- [Data supplied]:
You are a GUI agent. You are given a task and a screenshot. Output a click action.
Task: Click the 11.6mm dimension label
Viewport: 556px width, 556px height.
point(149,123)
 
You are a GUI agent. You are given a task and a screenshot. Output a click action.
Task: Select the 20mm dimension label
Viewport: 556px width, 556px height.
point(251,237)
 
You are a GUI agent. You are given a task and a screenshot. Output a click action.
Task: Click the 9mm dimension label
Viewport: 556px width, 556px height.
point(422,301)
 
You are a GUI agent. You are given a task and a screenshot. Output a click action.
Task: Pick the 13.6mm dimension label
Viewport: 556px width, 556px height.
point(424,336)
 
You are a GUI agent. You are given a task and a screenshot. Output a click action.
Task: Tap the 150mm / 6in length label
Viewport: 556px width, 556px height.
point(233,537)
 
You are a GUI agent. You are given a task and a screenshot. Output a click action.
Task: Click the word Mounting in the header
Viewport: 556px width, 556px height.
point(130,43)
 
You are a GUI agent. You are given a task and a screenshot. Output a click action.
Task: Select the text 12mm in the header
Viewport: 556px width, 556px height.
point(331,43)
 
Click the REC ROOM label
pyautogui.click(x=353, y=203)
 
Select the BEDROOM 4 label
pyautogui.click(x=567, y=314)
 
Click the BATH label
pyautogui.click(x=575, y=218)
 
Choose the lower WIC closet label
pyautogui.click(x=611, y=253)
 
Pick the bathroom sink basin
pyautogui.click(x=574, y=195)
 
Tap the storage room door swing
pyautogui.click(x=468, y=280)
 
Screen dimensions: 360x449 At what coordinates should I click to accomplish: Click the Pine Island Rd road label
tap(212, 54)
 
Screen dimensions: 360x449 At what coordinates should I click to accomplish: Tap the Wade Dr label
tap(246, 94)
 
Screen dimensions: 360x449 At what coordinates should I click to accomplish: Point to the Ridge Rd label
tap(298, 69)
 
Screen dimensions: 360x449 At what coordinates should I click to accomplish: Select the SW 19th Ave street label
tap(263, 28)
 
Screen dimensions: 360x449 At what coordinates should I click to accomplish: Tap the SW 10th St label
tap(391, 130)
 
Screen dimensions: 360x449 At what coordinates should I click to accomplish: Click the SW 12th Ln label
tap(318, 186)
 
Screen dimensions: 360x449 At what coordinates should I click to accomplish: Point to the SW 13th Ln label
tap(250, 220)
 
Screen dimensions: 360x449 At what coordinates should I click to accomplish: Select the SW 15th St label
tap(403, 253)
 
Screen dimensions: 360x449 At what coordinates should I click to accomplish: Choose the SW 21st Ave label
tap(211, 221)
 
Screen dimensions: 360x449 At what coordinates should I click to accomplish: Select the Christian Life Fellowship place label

- [Instruction]: Print every one of the rows above again, word for word and in the same order.

- [Full answer]:
You are a GUI agent. You are given a task and a screenshot. Output a click action.
Task: Click the 11.6mm dimension label
Viewport: 556px width, 556px height.
point(149,123)
 
You are a GUI agent. You are given a task and a screenshot. Output a click action.
Task: Select the 20mm dimension label
Viewport: 556px width, 556px height.
point(251,237)
 
You are a GUI agent. You are given a task and a screenshot. Output a click action.
Task: Click the 9mm dimension label
Viewport: 556px width, 556px height.
point(422,301)
 
You are a GUI agent. You are given a task and a screenshot. Output a click action.
Task: Pick the 13.6mm dimension label
Viewport: 556px width, 556px height.
point(424,336)
 
You are a GUI agent. You are given a task and a screenshot. Output a click action.
Task: Tap the 150mm / 6in length label
Viewport: 556px width, 556px height.
point(233,537)
 
You are a GUI agent. You are given a task and a screenshot. Output a click action.
Task: Click the word Mounting in the header
Viewport: 556px width, 556px height.
point(130,43)
 
You are a GUI agent. You are given a task and a screenshot. Output a click action.
Task: Select the text 12mm in the header
Viewport: 556px width, 556px height.
point(331,43)
 
Click the REC ROOM label
pyautogui.click(x=353, y=203)
 
Select the BEDROOM 4 label
pyautogui.click(x=567, y=314)
 
Click the BATH label
pyautogui.click(x=575, y=218)
 
Choose the lower WIC closet label
pyautogui.click(x=611, y=253)
 
Pick the bathroom sink basin
pyautogui.click(x=574, y=195)
 
Tap the storage room door swing
pyautogui.click(x=468, y=280)
 
Screen dimensions: 360x449 At what coordinates should I click to accomplish: Click the Pine Island Rd road label
tap(212, 54)
 
Screen dimensions: 360x449 At what coordinates should I click to accomplish: Tap the Wade Dr label
tap(246, 94)
 
Screen dimensions: 360x449 At what coordinates should I click to accomplish: Point to the Ridge Rd label
tap(298, 69)
 
Screen dimensions: 360x449 At what coordinates should I click to accomplish: Select the SW 19th Ave street label
tap(263, 28)
 
Screen dimensions: 360x449 At what coordinates should I click to accomplish: Tap the SW 10th St label
tap(391, 130)
 
Screen dimensions: 360x449 At what coordinates should I click to accomplish: Click the SW 12th Ln label
tap(318, 186)
 
Screen dimensions: 360x449 At what coordinates should I click to accomplish: Point to the SW 13th Ln label
tap(250, 220)
 
Screen dimensions: 360x449 At what coordinates should I click to accomplish: Select the SW 15th St label
tap(403, 253)
 
Screen dimensions: 360x449 At what coordinates should I click to accomplish: Choose the SW 21st Ave label
tap(211, 221)
 
Screen dimensions: 360x449 At what coordinates should I click to accomplish: Select the Christian Life Fellowship place label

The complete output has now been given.